A en croire les publicités, la frontière est parfois ténue entre produits cosmétiques et médicaments. Mais un laboratoire français l’a allègrement franchie. L’Agence nationale de sécurité du médicament (ANSM) vient de retirer du marché deux « sérums anti-âge » vendus par le laboratoire Promicea.
Les produits, vendus comme cosmétiques, correspondent en fait à la définition du médicament. Mais ils n’ont pas suivi le parcours habituel, qui permet d’obtenir une autorisation de mise sur le marché (AMM).
Une infraction évidente
Neostem sérum et Neostem pocket lift étaient jusqu’ici vendus sur le site de Promicea, ainsi que dans quelques pharmacies françaises, pour une somme de 69 à 89 euros. Un coût élevé pour un procédé précis. « De récentes études ont montré une relation causale entre le dysfonctionnement des télomères et la surproduction de progérine », explique le laboratoire sur son site.
La progérine est une protéine impliquée notamment dans le vieillissement prématuré de certains patients atteints d’une maladie rare, le syndrome de Hutchinson-Wilford. Promicea parie donc sur la production de cette protéine. Ses sérums associent l’alendronate de sodium à la pravastatine de sodium pour améliorer le renouvellement des cellules. Sur le papier, l’approche est prometteuse.
A un détail près : les deux principes actifs cités sont des médicaments. Et le laboratoire n’a reçu aucune autorisation officielle pour les utiliser. Les produits sont donc en infraction par rapport à la réglementation qui s’applique.
De nombreux effets secondaires
Ce non-respect des règles fixées par l’ANSM vaut déjà une suspension en soi ; mais l’affaire ne s’arrête pas là. En vendant ses sérums comme produits cosmétiques, Promicea n’a pas réalisé d’évaluation du rapport bénéfice/risque. Or, la pravastatine et l’alendronate de sodium sont tous deux des médicaments, indiqués respectivement dans l’excès de cholestérol et l’ostéoporose.

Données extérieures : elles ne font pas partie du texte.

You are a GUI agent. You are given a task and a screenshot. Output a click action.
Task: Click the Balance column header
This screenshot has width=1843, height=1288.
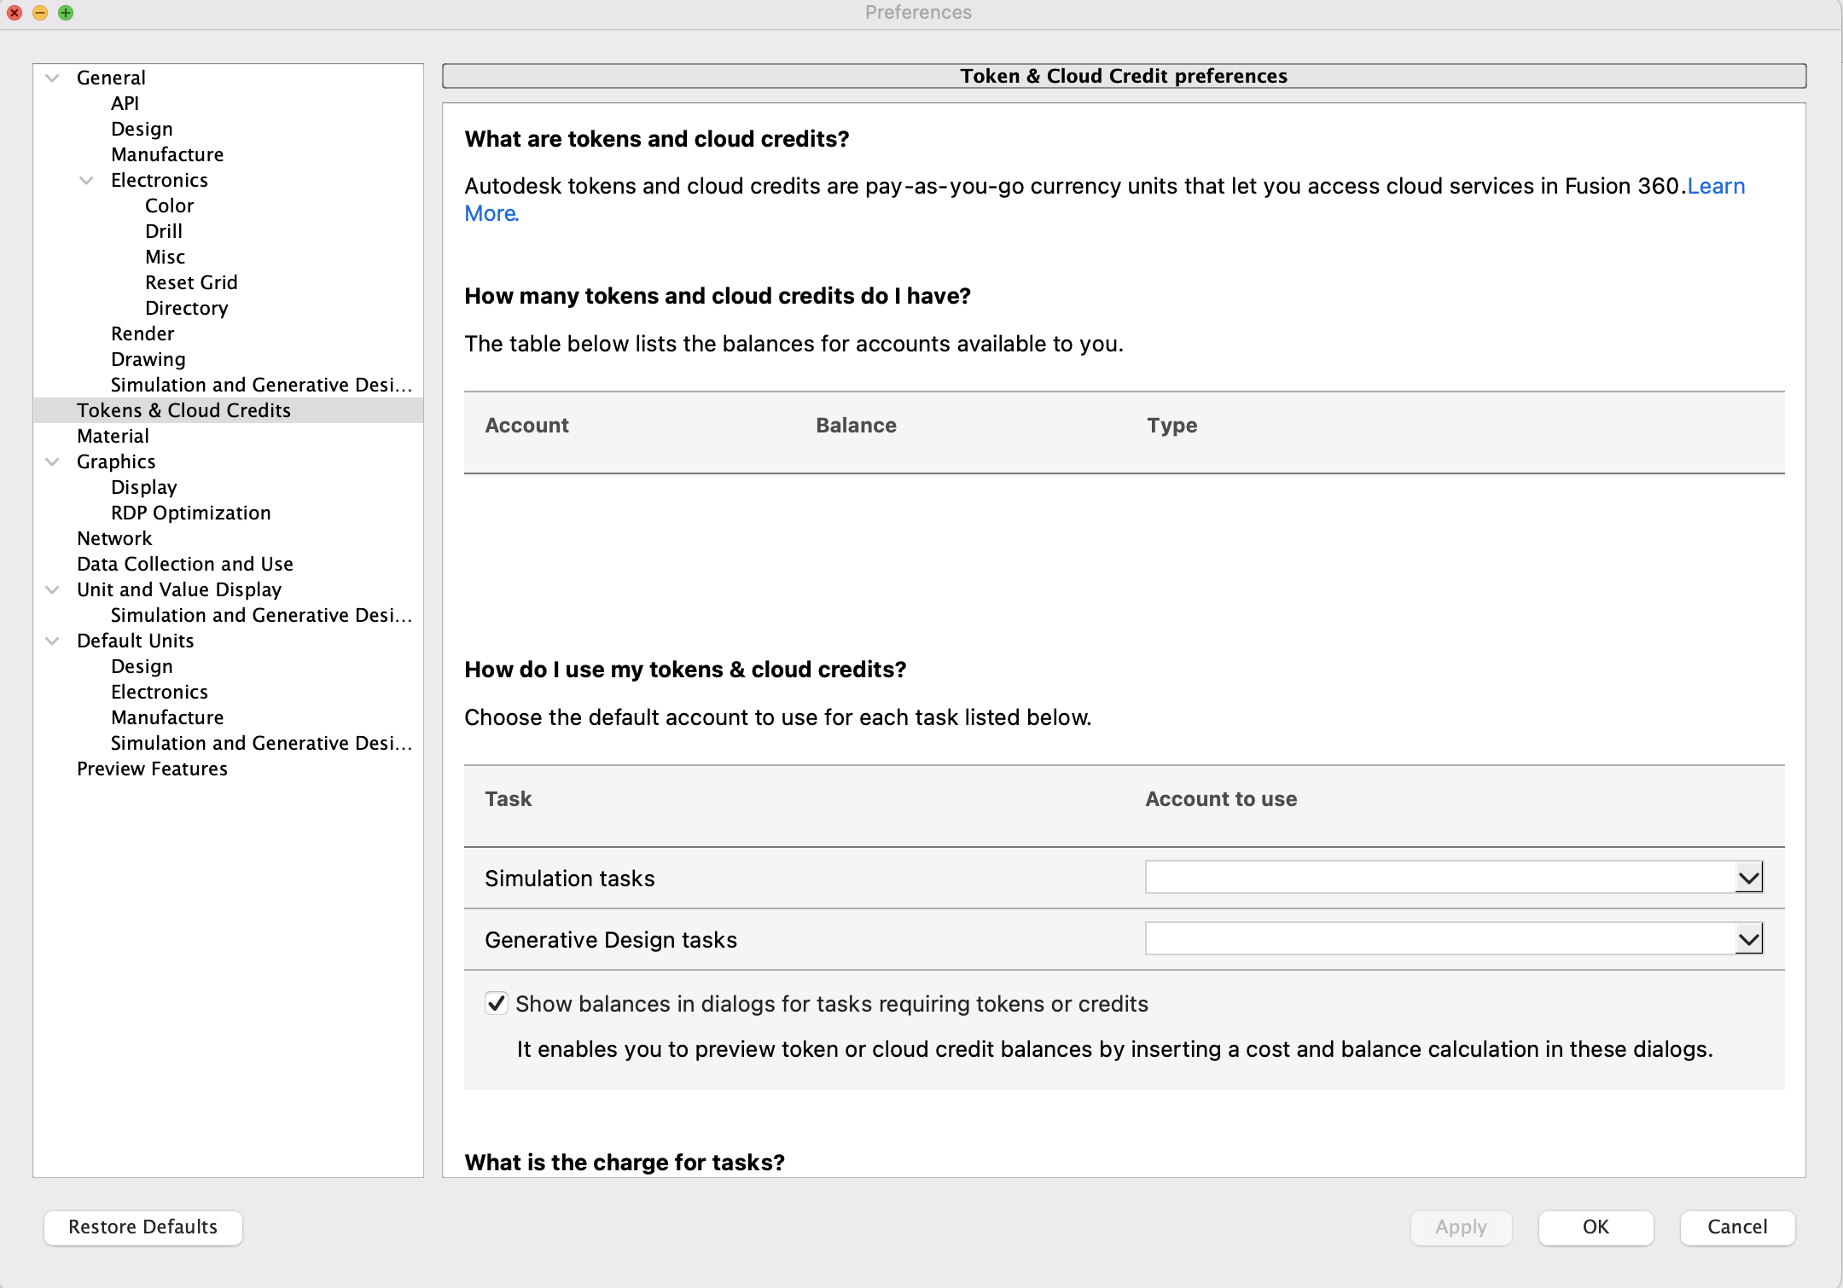[x=856, y=426]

Mais ils sont surtout inscrits sur la liste des substances vénéneuses. Cela signifie que les effets secondaires peuvent présenter un risque pour la santé humaine. Le laboratoire ne l’ignore pas, puisqu’il déconseille les sérums aux femmes enceintes et allaitantes. Et les effets indésirables associés aux principes actifs sont larges : troubles gastro-intestinaux, réactions cutanées, troubles du système immunitaire… La liste est longue.
Fin de la production
S’y ajoute un élément clé : la toxicité ophtalmologique de l’alendronate de sodium est connue. Et l’un des deux sérums est destiné aux yeux. Sans compter que la pravastatine interagit avec deux autres médicaments, les fibrates – un hypolipémiant – et la ciclosporine – un traitement anti-rejet. En somme, « les propriétés pharmacologiques (des sérums sont) incompatibles avec le statut de produit cosmétique », tranche l’ANSM.

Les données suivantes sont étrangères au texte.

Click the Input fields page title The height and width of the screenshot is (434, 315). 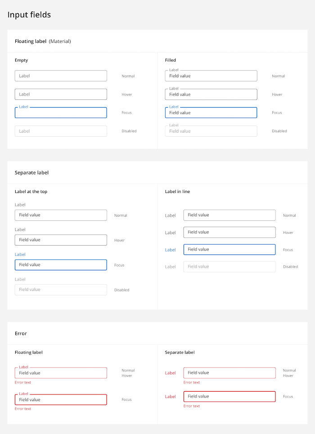pos(29,15)
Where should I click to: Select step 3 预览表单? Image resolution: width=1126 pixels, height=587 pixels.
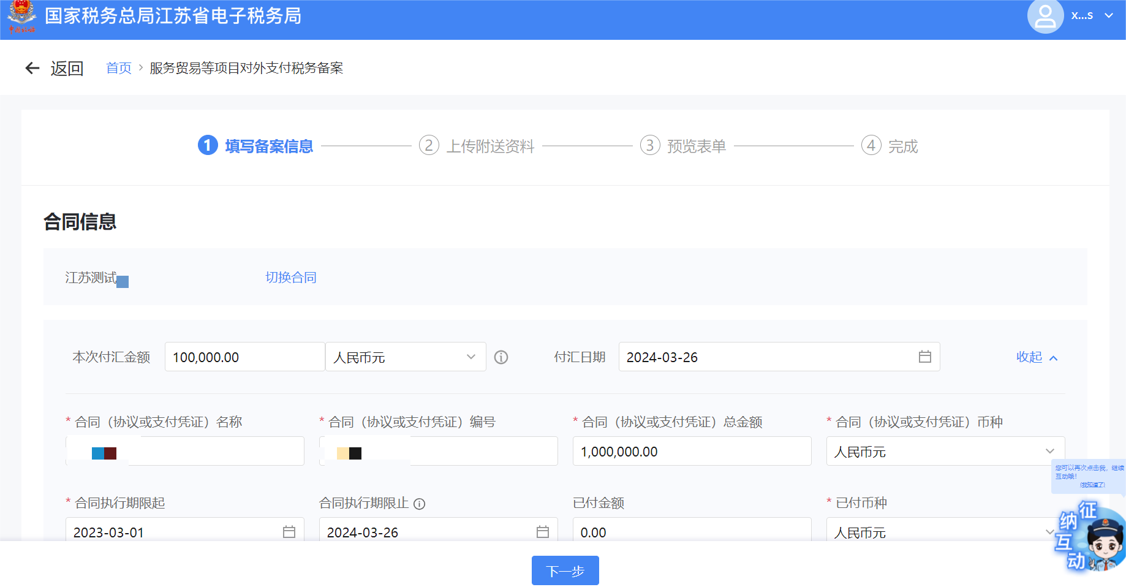(x=683, y=146)
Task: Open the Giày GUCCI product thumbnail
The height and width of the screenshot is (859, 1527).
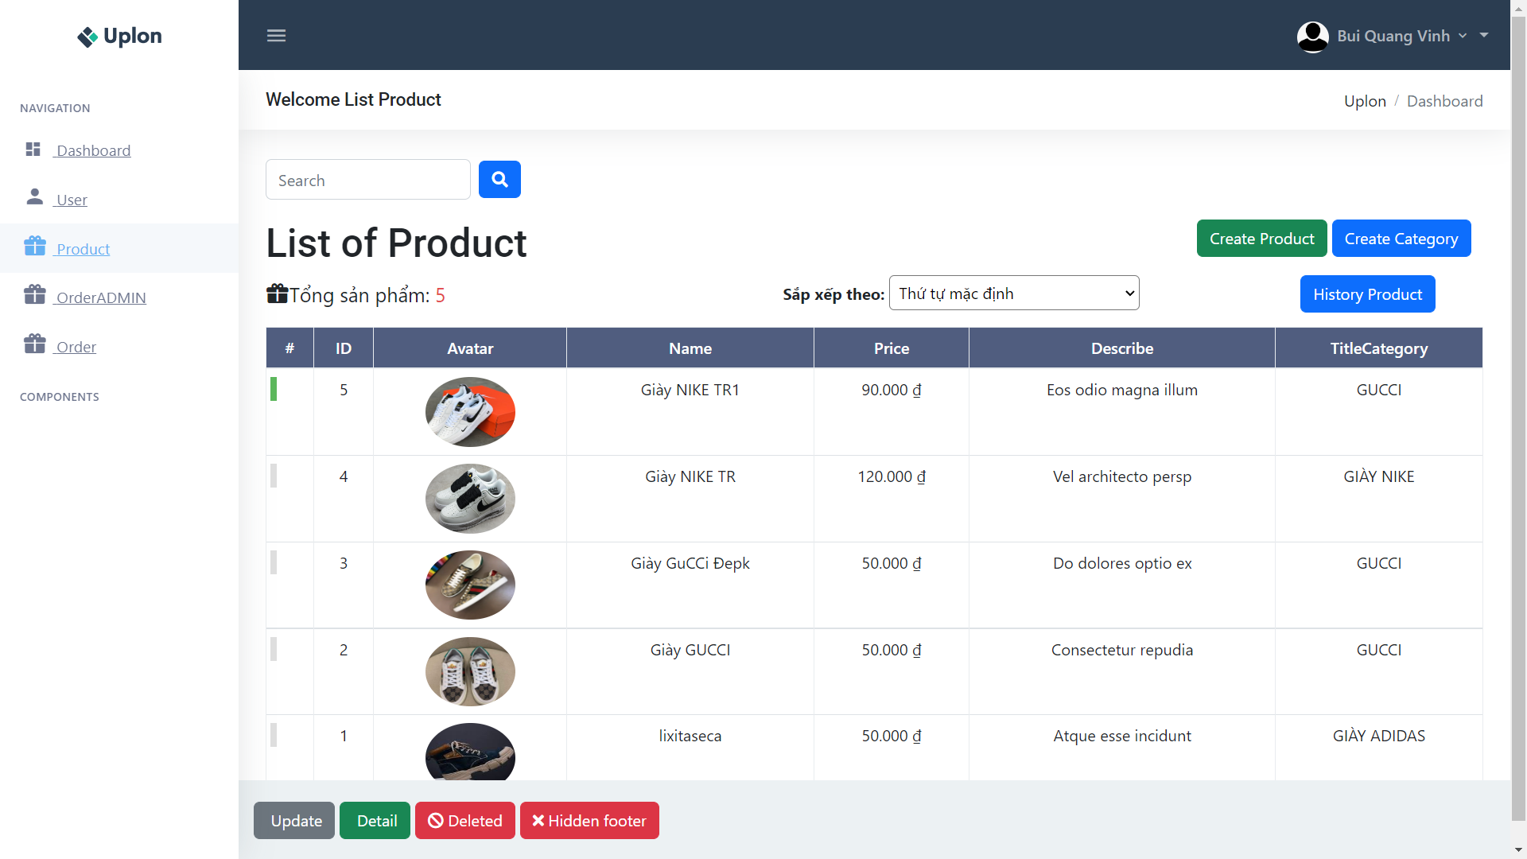Action: tap(470, 671)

Promicea se voit donc contraint de retirer les produits du marché « jusqu’à leur mise en conformité avec la réglementation du médicament qui leur est applicable ». Il ne pourra pas non plus les distribuer à titre gratuit ou les fabriquer tant qu’il n’est pas rentré dans le rang. Mais le laboratoire se montre plutôt optimiste sur son site, puisqu’il précise que les sérums seront « bientôt disponibles ».